- **WHAT IS EXPECTED**: How many of the lines below contain the word "toolbar"? Only the number is wanted.

[Saved entries]
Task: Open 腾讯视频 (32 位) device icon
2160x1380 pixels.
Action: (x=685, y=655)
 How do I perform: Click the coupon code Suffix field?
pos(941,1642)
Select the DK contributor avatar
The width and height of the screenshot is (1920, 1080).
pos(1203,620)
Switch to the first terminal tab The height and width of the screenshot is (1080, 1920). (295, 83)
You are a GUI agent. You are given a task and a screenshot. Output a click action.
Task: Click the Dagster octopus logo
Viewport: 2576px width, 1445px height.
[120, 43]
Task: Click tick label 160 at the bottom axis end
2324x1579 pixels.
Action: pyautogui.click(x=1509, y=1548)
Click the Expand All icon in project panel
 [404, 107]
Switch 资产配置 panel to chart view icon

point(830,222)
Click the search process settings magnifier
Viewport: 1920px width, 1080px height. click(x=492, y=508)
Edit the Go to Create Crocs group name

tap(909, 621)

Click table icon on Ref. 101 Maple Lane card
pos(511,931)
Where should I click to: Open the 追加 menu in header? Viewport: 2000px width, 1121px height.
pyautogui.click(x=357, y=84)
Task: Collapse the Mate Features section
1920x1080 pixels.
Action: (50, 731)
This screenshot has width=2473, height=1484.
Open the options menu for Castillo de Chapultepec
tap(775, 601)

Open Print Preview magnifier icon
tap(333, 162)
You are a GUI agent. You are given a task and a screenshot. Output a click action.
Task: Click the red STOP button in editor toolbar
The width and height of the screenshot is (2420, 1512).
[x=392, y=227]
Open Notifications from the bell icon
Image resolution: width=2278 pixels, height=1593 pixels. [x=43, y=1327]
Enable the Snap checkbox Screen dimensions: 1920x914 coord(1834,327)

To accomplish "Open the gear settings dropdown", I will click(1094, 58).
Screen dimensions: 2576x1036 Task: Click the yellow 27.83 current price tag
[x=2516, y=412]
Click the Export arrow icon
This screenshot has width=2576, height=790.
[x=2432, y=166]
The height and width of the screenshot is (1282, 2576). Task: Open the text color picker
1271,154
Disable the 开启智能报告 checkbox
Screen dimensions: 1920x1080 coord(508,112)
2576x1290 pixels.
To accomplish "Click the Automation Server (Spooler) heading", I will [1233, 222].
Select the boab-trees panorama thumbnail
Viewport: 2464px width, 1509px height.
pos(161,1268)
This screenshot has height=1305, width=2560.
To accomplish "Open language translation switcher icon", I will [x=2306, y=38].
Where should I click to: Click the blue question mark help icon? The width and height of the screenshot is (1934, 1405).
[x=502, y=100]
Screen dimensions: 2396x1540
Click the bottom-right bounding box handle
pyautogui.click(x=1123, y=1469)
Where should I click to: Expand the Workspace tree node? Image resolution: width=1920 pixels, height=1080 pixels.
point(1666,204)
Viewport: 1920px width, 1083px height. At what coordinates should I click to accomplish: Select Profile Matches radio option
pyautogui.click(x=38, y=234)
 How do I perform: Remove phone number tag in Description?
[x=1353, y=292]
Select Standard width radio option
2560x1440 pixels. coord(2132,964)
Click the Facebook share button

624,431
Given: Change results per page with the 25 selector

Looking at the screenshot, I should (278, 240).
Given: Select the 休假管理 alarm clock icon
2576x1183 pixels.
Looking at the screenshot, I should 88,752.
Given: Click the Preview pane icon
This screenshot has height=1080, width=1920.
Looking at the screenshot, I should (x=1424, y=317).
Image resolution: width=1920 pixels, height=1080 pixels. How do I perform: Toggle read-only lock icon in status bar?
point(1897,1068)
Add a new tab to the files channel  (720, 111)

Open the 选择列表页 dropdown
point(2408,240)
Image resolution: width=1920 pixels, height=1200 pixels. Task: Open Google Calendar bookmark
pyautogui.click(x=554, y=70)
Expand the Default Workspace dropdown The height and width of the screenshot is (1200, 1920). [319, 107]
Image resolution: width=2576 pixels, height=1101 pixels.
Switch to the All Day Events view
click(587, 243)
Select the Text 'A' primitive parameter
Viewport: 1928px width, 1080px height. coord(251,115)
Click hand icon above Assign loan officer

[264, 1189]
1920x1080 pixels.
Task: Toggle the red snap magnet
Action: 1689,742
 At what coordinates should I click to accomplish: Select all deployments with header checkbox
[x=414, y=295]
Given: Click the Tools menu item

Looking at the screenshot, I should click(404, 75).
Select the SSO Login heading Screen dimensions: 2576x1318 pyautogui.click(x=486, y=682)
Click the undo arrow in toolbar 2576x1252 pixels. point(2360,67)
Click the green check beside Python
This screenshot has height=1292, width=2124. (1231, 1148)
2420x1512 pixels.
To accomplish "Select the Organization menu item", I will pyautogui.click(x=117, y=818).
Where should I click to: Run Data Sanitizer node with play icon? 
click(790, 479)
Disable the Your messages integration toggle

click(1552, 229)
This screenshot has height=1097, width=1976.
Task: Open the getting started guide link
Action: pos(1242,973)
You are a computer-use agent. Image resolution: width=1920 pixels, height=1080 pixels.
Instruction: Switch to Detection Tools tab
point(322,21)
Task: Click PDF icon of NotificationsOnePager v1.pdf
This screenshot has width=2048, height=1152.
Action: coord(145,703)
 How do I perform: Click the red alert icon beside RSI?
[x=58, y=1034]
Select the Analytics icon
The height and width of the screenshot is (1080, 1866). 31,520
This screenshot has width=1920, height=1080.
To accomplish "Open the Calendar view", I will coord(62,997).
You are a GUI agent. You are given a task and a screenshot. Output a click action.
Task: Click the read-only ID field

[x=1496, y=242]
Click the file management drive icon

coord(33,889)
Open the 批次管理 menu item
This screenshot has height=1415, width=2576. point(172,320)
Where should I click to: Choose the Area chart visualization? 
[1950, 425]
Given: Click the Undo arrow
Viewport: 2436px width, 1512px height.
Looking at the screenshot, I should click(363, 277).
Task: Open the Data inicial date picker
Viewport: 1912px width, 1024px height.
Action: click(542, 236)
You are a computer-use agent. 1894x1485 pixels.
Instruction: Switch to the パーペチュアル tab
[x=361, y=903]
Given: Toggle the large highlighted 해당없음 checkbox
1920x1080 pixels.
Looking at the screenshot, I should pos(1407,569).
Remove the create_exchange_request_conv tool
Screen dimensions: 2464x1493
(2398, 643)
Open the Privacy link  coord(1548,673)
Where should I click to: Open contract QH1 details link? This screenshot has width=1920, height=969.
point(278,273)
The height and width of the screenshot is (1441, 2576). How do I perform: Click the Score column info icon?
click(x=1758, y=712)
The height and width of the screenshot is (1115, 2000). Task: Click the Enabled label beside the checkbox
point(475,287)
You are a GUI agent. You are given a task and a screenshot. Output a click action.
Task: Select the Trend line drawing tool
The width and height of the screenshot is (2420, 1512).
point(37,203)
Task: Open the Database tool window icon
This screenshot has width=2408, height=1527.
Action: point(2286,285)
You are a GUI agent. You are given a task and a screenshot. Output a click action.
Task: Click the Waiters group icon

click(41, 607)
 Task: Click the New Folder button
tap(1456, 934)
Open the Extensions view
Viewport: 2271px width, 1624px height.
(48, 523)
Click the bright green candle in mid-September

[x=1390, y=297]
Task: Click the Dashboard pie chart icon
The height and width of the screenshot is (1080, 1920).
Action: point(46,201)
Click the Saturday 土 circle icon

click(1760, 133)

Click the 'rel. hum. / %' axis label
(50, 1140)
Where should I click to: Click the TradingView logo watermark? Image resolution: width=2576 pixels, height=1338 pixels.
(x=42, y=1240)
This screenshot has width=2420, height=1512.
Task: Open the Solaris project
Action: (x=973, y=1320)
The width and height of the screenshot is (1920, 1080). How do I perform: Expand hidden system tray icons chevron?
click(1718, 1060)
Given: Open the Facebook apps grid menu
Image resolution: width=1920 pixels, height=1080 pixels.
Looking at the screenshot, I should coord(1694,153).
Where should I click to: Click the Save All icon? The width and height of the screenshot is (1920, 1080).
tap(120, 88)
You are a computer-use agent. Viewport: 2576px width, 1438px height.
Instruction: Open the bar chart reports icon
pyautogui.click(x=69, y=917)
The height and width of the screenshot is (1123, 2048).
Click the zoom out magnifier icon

- **SOLUTION BELOW**: 2